A Chinese company on Monday signed a $1.5 billion agreement with Pakistan to set up a hydropower project in Pakistan-occupied Kashmir (PoK) under the China-Pakistan Economic Corridor (CPEC) project.
Prime Minister Imran Khan witnessed the signing of the agreement with China Gezhouba for the “Azad Pattan Hydropower Project” at a ceremony here.
The project is located in the Sadhanoti district of PoK on the Jhelum river and is expected to be completed by 2026.
The CPEC, which connects Gwadar Port in Balochistan with China’s Xinjiang province, is the flagship project of Chinese President Xi Jinping’s ambitious Belt and Road Initiative (BRI). Originally valued at $46 billion, the CPEC projects were worth $62 billion in 2017.
India has protested to China over the CPEC projects in PoK.
The ministry of external affairs earlier this year said it had communicated to Pakistan that the entire Jammu and Kashmir and Ladakh, including areas of Gilgit and Baltistan, are an integral part of India and that Islamabad should immediately vacate the areas that it had occupied illegally.
“A part of CPEC, with an investment of $1.5 Billion, 700.7 MW Azad Pattan will involve no fuel import, thus enabling the country to move towards cheaper & greener power while generating local job opportunities,” an official statement issued by the Pakistan government said.
Addressing the ceremony, Prime Minister Khan said the project was an investment and would not be a burden on the country. “We have learned a lot from the development of China, and the CPEC project will take Pakistan to the very top,” he said.

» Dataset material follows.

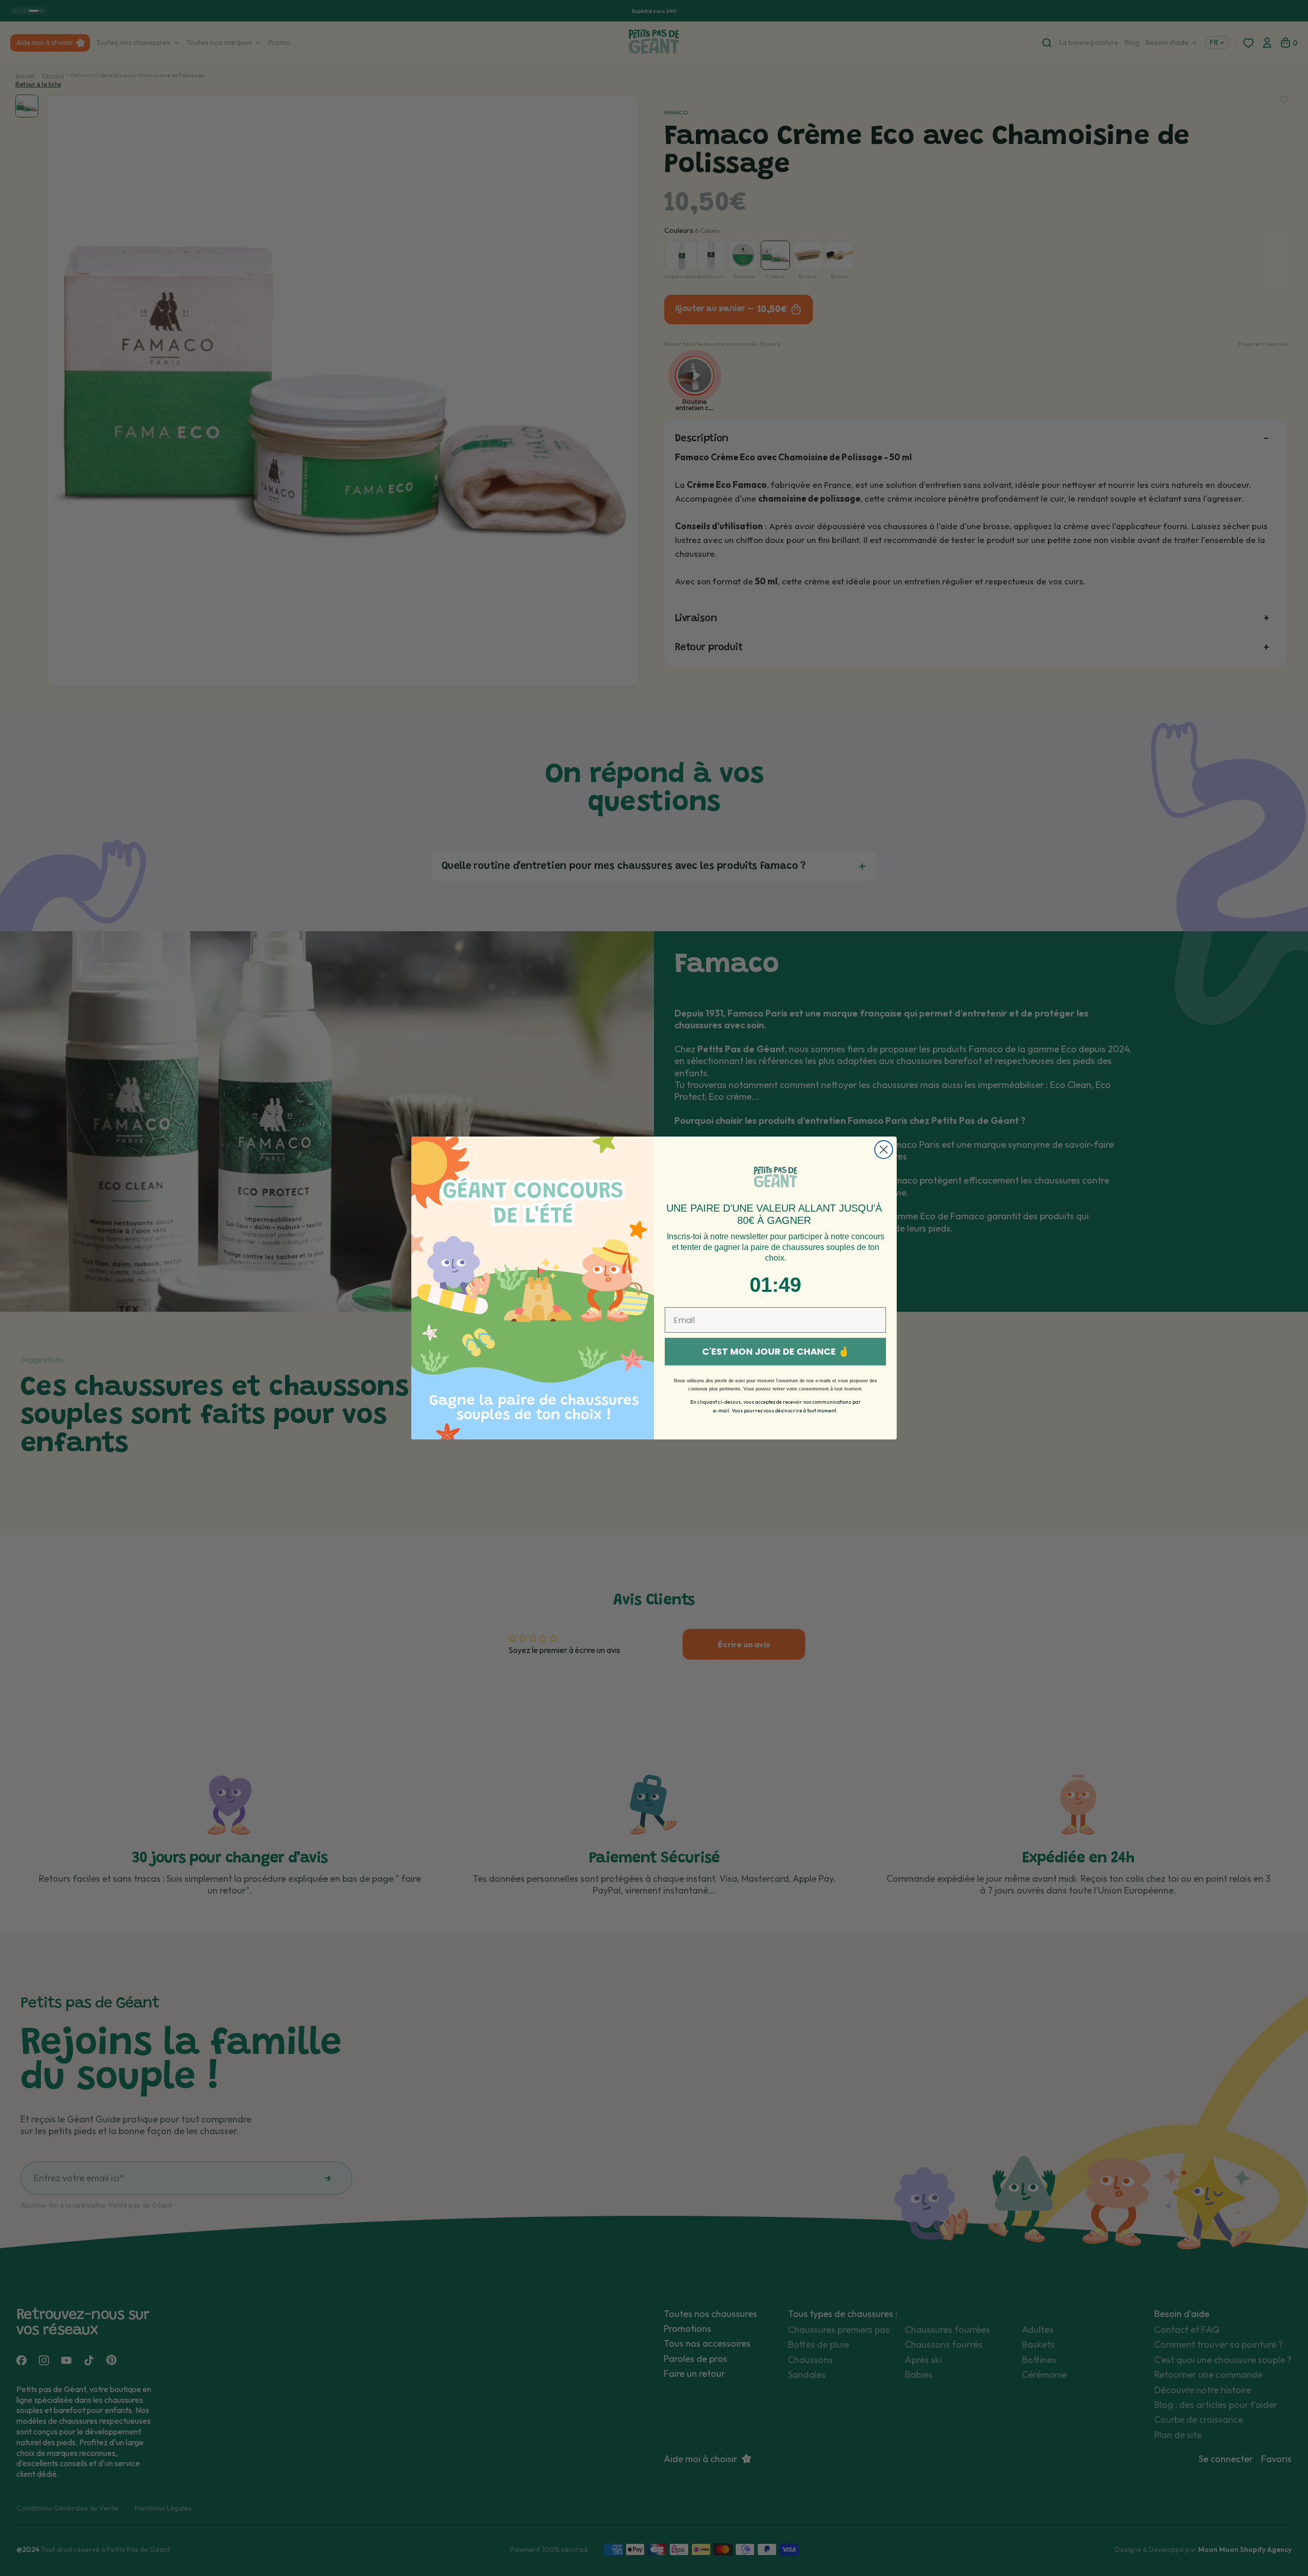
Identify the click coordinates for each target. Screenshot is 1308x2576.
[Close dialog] (884, 1150)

Khan said no attention was paid to cheap electricity in the past and the country paid a heavy price. The project is expected to create 3,000 jobs.
A Chinese official last month admitted that the majority of the BRI projects are either adversely or partially affected by the coronavirus pandemic.
About a fifth of the BRI projects, which aims to boost trade across Asia, Africa and Europe, had been “seriously affected” by the pandemic, according to Wang Xiaolong, director-general of the foreign ministry’s international economic affairs department. About 40 per cent of the projects had been “adversely affected”.